I’m happy to say, having read the book, that I don’t have any idea what the hell the reviewers are on about on this one. This book is indeed written by a woman, and does feature The Gays, but scanning through the reviews didn’t immediately produce any reviews that appeared to be the result of a pile-on or a Neanderthal eruption, so I just stopped looking and stopped worrying about it.

To Cage a God is a political thriller wrapped up in an intriguing magic system with a dollop of romantasy on top, and at its best moments it reminded me of something that Lisbeth Campbell might have written. And, honestly, this book and The Vanished Queen have a lot in common, and although To Cage a God has the romantasy aspect and tilts just a bit more toward YA than Queen does, if you enjoy one you’ll likely enjoy the other.

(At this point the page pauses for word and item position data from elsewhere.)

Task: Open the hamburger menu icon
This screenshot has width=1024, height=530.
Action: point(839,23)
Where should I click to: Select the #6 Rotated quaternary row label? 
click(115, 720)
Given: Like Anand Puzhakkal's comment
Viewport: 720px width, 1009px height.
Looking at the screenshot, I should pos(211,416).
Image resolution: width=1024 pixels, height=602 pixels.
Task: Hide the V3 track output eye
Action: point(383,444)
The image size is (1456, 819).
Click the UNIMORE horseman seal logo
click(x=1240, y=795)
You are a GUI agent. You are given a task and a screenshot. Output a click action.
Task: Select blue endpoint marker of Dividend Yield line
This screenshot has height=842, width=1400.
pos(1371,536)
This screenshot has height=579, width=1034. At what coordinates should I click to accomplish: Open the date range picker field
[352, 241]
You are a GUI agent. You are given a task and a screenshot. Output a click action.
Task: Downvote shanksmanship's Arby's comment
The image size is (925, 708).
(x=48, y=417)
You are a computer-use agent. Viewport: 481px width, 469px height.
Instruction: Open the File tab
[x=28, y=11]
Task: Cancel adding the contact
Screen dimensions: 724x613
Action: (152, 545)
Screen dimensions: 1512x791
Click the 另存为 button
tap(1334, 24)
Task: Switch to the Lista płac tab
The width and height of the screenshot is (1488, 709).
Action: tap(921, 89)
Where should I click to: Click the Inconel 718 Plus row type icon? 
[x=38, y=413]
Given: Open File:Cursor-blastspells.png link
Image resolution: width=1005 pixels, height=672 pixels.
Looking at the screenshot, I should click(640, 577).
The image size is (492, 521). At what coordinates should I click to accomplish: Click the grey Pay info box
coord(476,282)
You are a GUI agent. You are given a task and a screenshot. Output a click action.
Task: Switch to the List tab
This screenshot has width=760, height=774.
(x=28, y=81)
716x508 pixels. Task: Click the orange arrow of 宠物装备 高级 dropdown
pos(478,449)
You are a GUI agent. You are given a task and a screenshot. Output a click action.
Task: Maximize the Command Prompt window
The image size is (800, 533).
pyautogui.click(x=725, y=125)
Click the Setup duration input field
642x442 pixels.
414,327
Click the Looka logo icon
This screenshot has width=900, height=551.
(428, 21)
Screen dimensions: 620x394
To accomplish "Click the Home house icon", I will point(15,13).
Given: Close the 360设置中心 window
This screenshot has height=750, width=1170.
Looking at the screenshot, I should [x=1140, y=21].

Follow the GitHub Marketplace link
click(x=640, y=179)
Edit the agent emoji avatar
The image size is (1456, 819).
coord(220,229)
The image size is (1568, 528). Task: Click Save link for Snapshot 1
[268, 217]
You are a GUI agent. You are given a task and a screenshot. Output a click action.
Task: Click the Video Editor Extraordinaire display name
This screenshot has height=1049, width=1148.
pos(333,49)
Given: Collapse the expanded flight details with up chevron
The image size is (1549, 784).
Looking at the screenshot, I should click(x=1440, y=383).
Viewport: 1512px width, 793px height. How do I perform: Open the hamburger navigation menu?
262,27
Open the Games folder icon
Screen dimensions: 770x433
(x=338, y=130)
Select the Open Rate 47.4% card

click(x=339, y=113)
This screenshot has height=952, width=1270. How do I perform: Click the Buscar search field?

I want to talk about that magic system for a bit, though, because it’s super cool. All of the POV characters are part of a conspiracy against the Evil Empress (not actually her name, but it’s more fun to call her that) and all of them have different motivations and abilities that they bring to the revolution. Magic abilities in this world are granted by literally– and, it’s implied at least, physically, take a close look at the cover– imprisoning a dragon inside your body, and dragons are gods. The book uses the words pretty interchangeably, but the gods have teeth and claws and move around and are not remotely beyond inflicting pain on their hosts if they feel like it. In fact, one character’s god hates her and she has to more or less practice blood magic in order to convince it to do anything. The gods also have opinions about each other, and at least one relationship in the book is driven by mutual attraction of the gods as much as the humans involved. It’s really cool, and I’m looking forward to more exploration of the idea in the conclusion to the series, which I believe is currently planned as a duology but stands really well by itself. All of this stands against the background of a war with another nation that is talked about but never appears on the page, so I assume the sequel will delve into figuring out what to do with the new political status quo at the end of the book.

I have some minor gripes– the Evil Empress is a bit much, but in a sort of delightful way– one can imagine Glenn Close or Angelina Jolie just devouring scenery by the handful while playing this character, and the book as a whole is a little tropey, but tropes become tropes because when they’re well done they’re effective, and they are. It’s always nice to pick a book effectively at random and be rewarded by it, and I didn’t even pick this one, so it’s a genuine pleasure to be able to recommend it. I’ve ordered the non-Illumicrate hardback so that I have something to match the sequel on the shelf when it comes out. You don’t need to buy two copies, but definitely check it out.